In zwölf weitgespannten Kapiteln zeigt Ralf Georg Reuth, wie sich dieser Starrsinn immer weiter zementiert und - ein Lieblingswort Hitlers - zur "unverbrüchlichen" emotionalen Grundlage von Krieg und Völkermord wird. Implizit wendet sich Reuth damit auch gegen die These, die Hitlers politischen Werdegang in eine Kontinuität deutscher Machtpolitik seit Bismarck stellt. Mit Hitler wird Politik erstmals zur umgesetzten Mordphantasie, die ihren Wahnwitz als nationalen "Überlebenskampf" kaschiert und verkauft. Der eigene Untergang ist dabei schon mitgedacht und legitimiert auch den letzten Exzess. Der Massenmord an jüdischen Menschen wird in seiner ganzen Entsetzlichkeit erst dann mit Hochdruck betrieben, als nach dem Winter 1941 die Kette der militärischen Niederlagen beginnt. Ab jetzt beschwört Hitler im "Opfergang" des Ariertums beständig die Kategorien seiner frühen Visionen. Von nun an muss das deutsche Volk nur noch eines - glauben an den Führer und seine Idee.

Reuth: "Eine weitere Konstante für Hitlers Weltbild und Hitlers Denken ist sein fanatischer Glaube. Der Wille ist für ihn alles endscheidend. Dies rührt auch aus der Zeit des Weltkriegs her, als er sich einredet, als Meldeläufer: Wenn ich fest daran glaube, dann schaffe ich es auch - und dies ist letztlich und endlich auch ein Bestandteil der nationalsozialistischen Ideologie geworden, die sich so in die Nähe einer Ersatzreligion rückt. Nicht von ungefähr heißen die Parteitage 'Triumph des Willens', nicht von ungefähr strapaziert er permanent den Begriff: Wir müssen den entsprechenden Willen, den Glauben haben, dann schaffen wir das alles. Und die letzte Perversion dieser Glaubensideologie vollzieht dann Goebbels nach Stalingrad. Er sagt: Wir haben jetzt das große Opfer gebracht, und erst jetzt sind wir in der Lage zu glauben."
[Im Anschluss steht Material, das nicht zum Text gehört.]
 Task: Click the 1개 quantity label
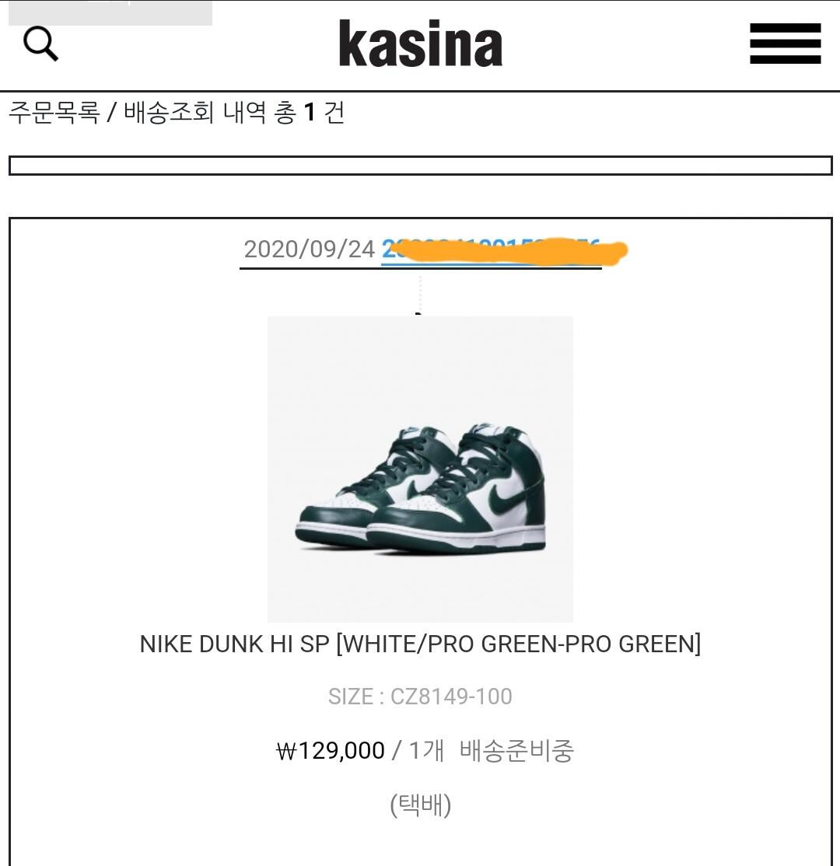(x=426, y=751)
Ralf Georg Reuths Biographie ist für jeden Kenner ein hochinteressantes Buch, und man darf auf die Diskussionen darüber gespannt sein. Ob allerdings das große Publikum erreicht wird? Jegliche biographische Beschäftigung mit Hitler neigt allein schon durch die Stofffülle und Komplexität der Fragestellungen zur Monumentalität. Es mögen Verlagsängste gewesen sein, die den Autor zwischendurch mächtig auf das Tempo drücken ließen. Deshalb wirkt die Darstellung selbst mit nahezu 700 Seiten oftmals zu knapp und gedrängt. Und natürlich muss sich Ralf Georg Reuth der machtvollen deutschen Konkurrenz von Joachim Fest stellen. Dessen Stil und geistesgeschichtlicher Zugriff bleiben unüberbietbar. Doch es ist ein ausgesprochenes Verdienst, den bösen Mythos Hitler, wie er im kollektiven Bewusstsein verankert ist, durch solide historiographische Arbeit und klare Gedanken aufs Neue zu entdämonisieren. Unsere Vorstellung der "trüben Figur", so Thomas Mann, wird dadurch heller.